Protein stocks were in 100 mM NaF, 10 mM KHEPES, pH 7.4, 1 mM EDTA, 1 mM DDT and 5% glycerol. Proteins were tenfold diluted to 100 mM NaF, 10 mM KHEPES, pH 7.4, 1 mM EDTA and 1 mM TCEP. Samples were heated from 20 to 86 °C with a heating rate of 2.0 °C/min by a Jasco Peltier thermo control device. The CD signal at 222 nm was recorded by a J-715 CD spectrometer every 2 °C with a 4-s averaging time. Measurements were repeated more than once for each sample. Thermal denaturation was analyzed by fitting the data to a two-state model according to the following equation38:

$$y = \frac{{y_{N} + m_{N} T + \left( {y_{D} + m_{D} T} \right)\exp \left[ {\Delta H_{vh} /R(1/T_{m} - 1/T)} \right]}}{{1 + \exp \left[ {\Delta H_{vh} /R(1/T_{m} - 1/T)} \right]}}$$
(1)

where y is the observed CD signal at 222 nm, yN and yD are the derived signals for the native and denatured samples, and mN and mD are the derived baseline slopes for the native and denatured samples, T is the temperature, ΔHvh is the van’ Hoff enthalpy, R is the gas constant and Tm is the temperature of the transition midpoint.
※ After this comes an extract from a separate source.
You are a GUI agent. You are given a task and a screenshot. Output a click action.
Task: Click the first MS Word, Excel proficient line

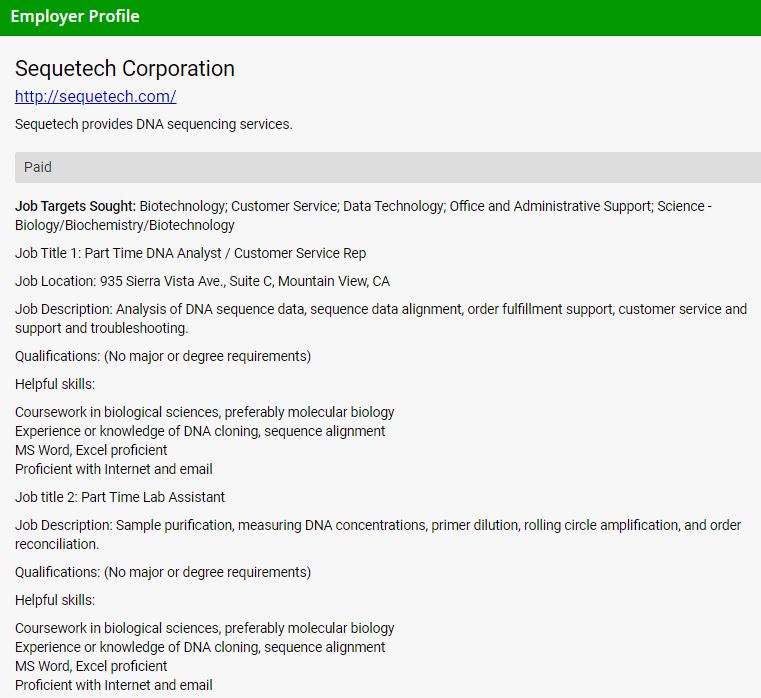pos(91,450)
The free energy of unfolding at specific temperature is estimated from a modified Gibbs–Helmholtz equation, assuming no heat capacity change between the denature and native conformations: ΔCp = Cp(denatured) − Cp(native) = 0

$$\Delta G\left( T \right) = \Delta H_{vh} \left( {1 - \frac{T}{{T_{m} }}} \right) - \Delta C_{p} \left[ {\left( {T_{m} - T} \right) + Tln\left( {T/T_{m} } \right)} \right].$$
(2)

Cryo-EM data collection, image analysis, and model building

Protein sample prepared in the same batch were submitted to two facilities PSU COM and NCCAT for cryo-EM data collection. Detailed methods for cryo-EM are described in the supplementary method section. In general, approximate 4 µl of mHsp60 in ~ 9 mg/ml were applied to Quantifoil™ holey carbon grids. Vitrification was performed using Thermo Fisher Scientific (TFS) Vitrobot Mark IV under 100% humidity. Frozen-hydrated specimens were loaded into Thermo Fisher Scientific Titan Krios operated at 300 kV equipped with Gatan K3 camera. Data collection was done by using TFS EPU or Leginon39 with (at 30 eV) or without energy filter. Initial data quality assessment was done by RELION and Appion40. Dose weighted motion corrected was done by MotionCor241 and CTF estimation was done by ctffind442 and Gctf43. Particles were semi-manually picked by e2boxer.py in EMAN244. Reference-free 2D classification, initial model building, 3D classification, 3D refinement, and CTF refinement were performed in RELION45. A total number of 182,600 particles were used to build the final 3D reconstruction at a resolution of 3.5 Å for NCCAT data and a total number of 196,060 particles were used in the final 3D reconstructions at a resolution of 3.5 Å for PSU COM data (Table 2). To combined final 3D models, the unfiltered odd and even electron density maps from both datasets were scaled based on their size and density and summed in the real space. The combined 3D model gave an estimated resolution at 3.4 Å. Cryo-EM 3D density map was rendered by UCSF ChimeraX46. Atomic model for mHsp60 was built using GroEL coordinate (PDB 1PCQ) as a template. Mutation and real space refinement were performed in Coot47 and Phenix48.